Hanif's cleverly plotted fourth novel opens in 1979 at the inauspicious moment Pakistan's former Prime Minister Zulfikar Ali Bhutto is executed on the orders of the military. The country erupts in protests and celebrations, depending on political affiliations. When a distressing trend emerges of people lighting themselves on fire to protest Bhutto's hanging, Captain Gul of the military's Field Intelligence Unit is dispatched to OK Town to investigate. A mustached heartthrob with "unruly" sideburns, he is captivated by Sabiha, a young woman on the run after her husband's herbal medicine clinic burns down under questionable circumstances. Sabiha, a champion athlete and daughter of imprisoned Bhutto loyalists, takes refuge at an English-language academy run by Baghi, a teacher and former revolutionary. Baghi's school is situated within the local mosque, along with a lawyer's office and a palmist.

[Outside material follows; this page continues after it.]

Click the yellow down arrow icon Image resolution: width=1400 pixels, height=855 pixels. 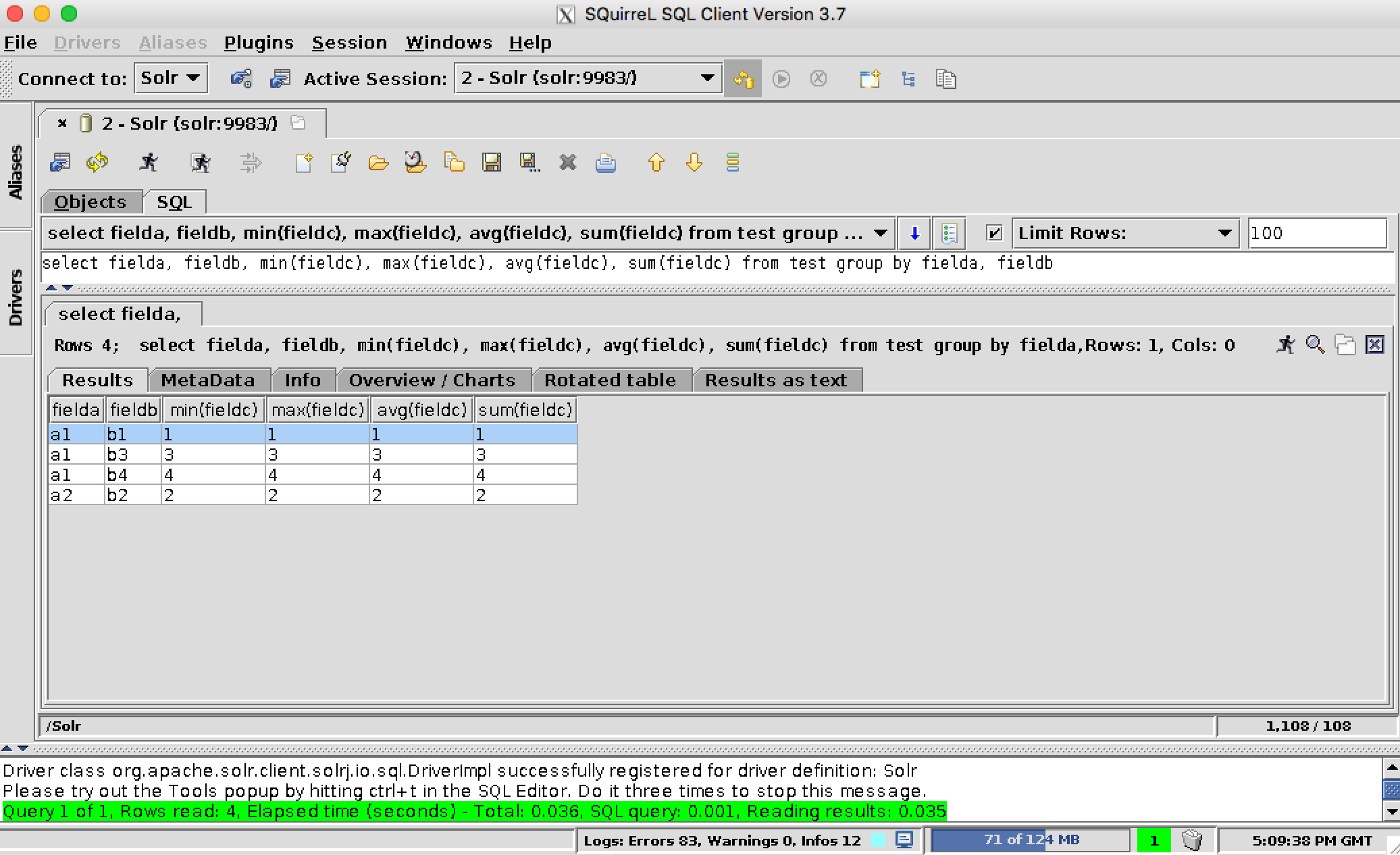(694, 162)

This is a wildly entertaining drama brimming with opportunists, including Molly, the overly pious head of the mosque, who's eager to make Sabiha his second wife, and the fearsome police officer A.D. Malang, who learned the "Queen's English" at the academy. Hanif's authority figures are only superficially interested in the travails of their constituents and only if it serves their own interests. The military execution of Bhutto, a devastating blow to democracy forever etched in Pakistan's psyche, is a provocative backdrop for Hanif (Red Birds; A Case of Exploding Mangoes) to explore power dynamics across society. Sabiha and Baghi are cogs in a system not designed for the ordinary person to succeed, while Captain Gul represents its overzealous core.
Captain Gul chases Shahid, a local shopkeeper intending to set himself on fire, and Sabiha hires the mosque's beeri-smoking lady lawyer to find her parents. For Baghi, prone to searching for lovers during afternoon matinees, harboring the fugitive athlete is just one reason to avoid his former student. Then there is the videotape of "such indignities, such filth" whose discovery raises troubling questions.
In OK Town, falling in love is not for the fainthearted. Sabiha foils her suitors, yet her own heart is destined to be broken. Even as the authorities close in on their prey, Hanif--ever the satirist--recruits small-town heroes to administer their own absurdist version of justice in a finale superbly fitting for such an unsettling period in Pakistan's history. --Shahina Piyarali
Shelf Talker: Dangerous love and subversive politics collide in this cleverly plotted, darkly satirical, and wildly entertaining historical drama set in late 1970s Pakistan.